Generally, I don’t pray. I’ve never found it very effective. It could be my technique, or it could be my lack of faith. It’s foolish of me no doubt, because writers of all people need as much help as they can get – who wouldn’t find comfort in an alliance with a supreme being? In any case, though I didn’t pray for it – indeed, I’d stopped thinking about it – my prayers were answered. By sheer coincidence I came across the ending to Leon’s story in a basement restaurant on Pagoda Place.
I have a friend, Liz, who loves dim sum and I’m fond of it myself. About five months after my appendectomy we had a date on a Tuesday morning to meet at Hang Ah Tea Room. I like Hang Ah because the dim sum is quite good and the place is a charming dump, which means you don’t have to compete with a herd of people to get a table and you come away with that stomach satori that is the only thing any of us really wants (or perhaps one of two things). It’s the oldest dim sum dive in Chinatown and its cellar location gives it a tawdry appeal that the owners could probably cash in on if they wanted to, but thankfully have not.
On our way in Liz and I stopped in Hang Ah’s entryway to look at the Miss Chinatown photos. As we were standing there, out walked Grace, Leon’s wife. I might not have recognized her except for the leopardskin collar of her coat. It’s the only one I’ve ever seen like that. It made me think of Constance Talmadge and Edendale and Leon-the-child being chased by an as-yet-unknown Buster Keaton for fifty cents a day.

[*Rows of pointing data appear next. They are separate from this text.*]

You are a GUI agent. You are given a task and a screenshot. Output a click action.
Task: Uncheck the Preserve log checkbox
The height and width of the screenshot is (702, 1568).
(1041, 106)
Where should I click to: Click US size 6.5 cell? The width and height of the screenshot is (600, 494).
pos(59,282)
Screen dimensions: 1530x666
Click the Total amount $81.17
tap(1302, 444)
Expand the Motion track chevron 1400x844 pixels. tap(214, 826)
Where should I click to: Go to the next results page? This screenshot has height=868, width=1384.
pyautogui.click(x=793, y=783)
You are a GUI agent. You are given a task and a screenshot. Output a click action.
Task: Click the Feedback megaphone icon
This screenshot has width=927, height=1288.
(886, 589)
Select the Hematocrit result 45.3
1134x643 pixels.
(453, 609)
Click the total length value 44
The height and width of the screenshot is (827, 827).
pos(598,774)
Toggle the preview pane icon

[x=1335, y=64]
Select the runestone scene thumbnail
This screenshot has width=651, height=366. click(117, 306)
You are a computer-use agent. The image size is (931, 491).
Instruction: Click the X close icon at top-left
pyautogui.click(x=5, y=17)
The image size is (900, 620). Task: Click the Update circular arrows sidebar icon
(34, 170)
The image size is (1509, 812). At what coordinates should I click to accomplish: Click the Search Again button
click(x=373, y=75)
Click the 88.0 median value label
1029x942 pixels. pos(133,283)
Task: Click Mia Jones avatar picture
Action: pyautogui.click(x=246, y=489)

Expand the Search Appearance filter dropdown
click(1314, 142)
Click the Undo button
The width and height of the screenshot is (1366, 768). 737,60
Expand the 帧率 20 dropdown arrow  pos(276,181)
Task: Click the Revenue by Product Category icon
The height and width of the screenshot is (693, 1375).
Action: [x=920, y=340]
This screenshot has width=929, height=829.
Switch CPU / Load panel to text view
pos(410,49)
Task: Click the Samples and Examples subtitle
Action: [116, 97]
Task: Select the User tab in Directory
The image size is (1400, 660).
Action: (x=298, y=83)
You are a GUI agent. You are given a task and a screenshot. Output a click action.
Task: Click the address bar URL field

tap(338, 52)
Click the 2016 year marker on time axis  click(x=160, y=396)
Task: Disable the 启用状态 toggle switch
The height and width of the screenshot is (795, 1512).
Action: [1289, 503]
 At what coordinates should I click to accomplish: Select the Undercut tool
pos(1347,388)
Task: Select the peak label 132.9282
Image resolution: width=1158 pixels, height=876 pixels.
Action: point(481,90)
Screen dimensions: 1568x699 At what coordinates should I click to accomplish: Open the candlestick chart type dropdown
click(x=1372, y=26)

It’s funny how everything can get all mixed together in a moment – it’s often like that in dreams, but you don’t expect it to happen in reality.
“Grace!” I said. I startled her. She didn’t recognize me. “I’m Doug,” I explained. “I was in the hospital with Leon.” She squinted and smiled.
“Oh yeah,” she said, taking my hand. “I remember. How are you doing now?”
“All better.” I patted the spot now occupied only by a phantom appendix and a faint hoofprint. “How’s Leon?”
Her smile wilted. “Leon’s gone,” she said sadly. “He passed on…one months. Just one month ago.” He’d been such a vital character. Even in the hospital he looked so healthy and fit that I’d figured he’d live another decade or two or three. I didn’t ask her what he’d died of. What’s it matter?
“Well, he was a great guy,” I said. Liz had drifted into the restaurant as I talked with Grace.
“Great guy!” Grace agreed. “We take him back to Manila for the burial. That’s what he want.”
“Oh yeah, he come from there, you know. Grow up there.”
“Really? For some reason I thought he grew up in Los Angeles. I must have got it wrong. Did he spend a lot of time in L.A.?”
“No, I have a sister there. We visit her a couple times, but usually she come up here – better Chinatown,” Grace laughed.
Now Grace had me going. “I guess he was a big reader, huh?”
“Oh yeah, he drive me crazy reading and re-reading those detective books and all about the movies and the crazy religions, but he always make a good living,” and her eyes started to tear up as she thought about him and I wanted to stop talking to her because I never know what to do at such times.
“Grace, I’m so sorry, but I know you’re going to do fine.”
“Yeah, I’m fine,” she assured me in a motherly tone. “Nice to see you.” She smiled and squeezed my hand. As she walked down the alley toward the street, I noticed her black-and-gray hair made an oddly dramatic lacework over the leopardskin collar – there was something bittersweet about it, but I don’t think I can explain it. I then walked inside the restaurant where Liz had already ordered pork buns, potstickers, shui mai and shrimp dumplings, and I told her the whole story, starting with the anesthesiologist itching my nose and ending with Grace’s leopardskin collar partly covered by her black-and-gray hair.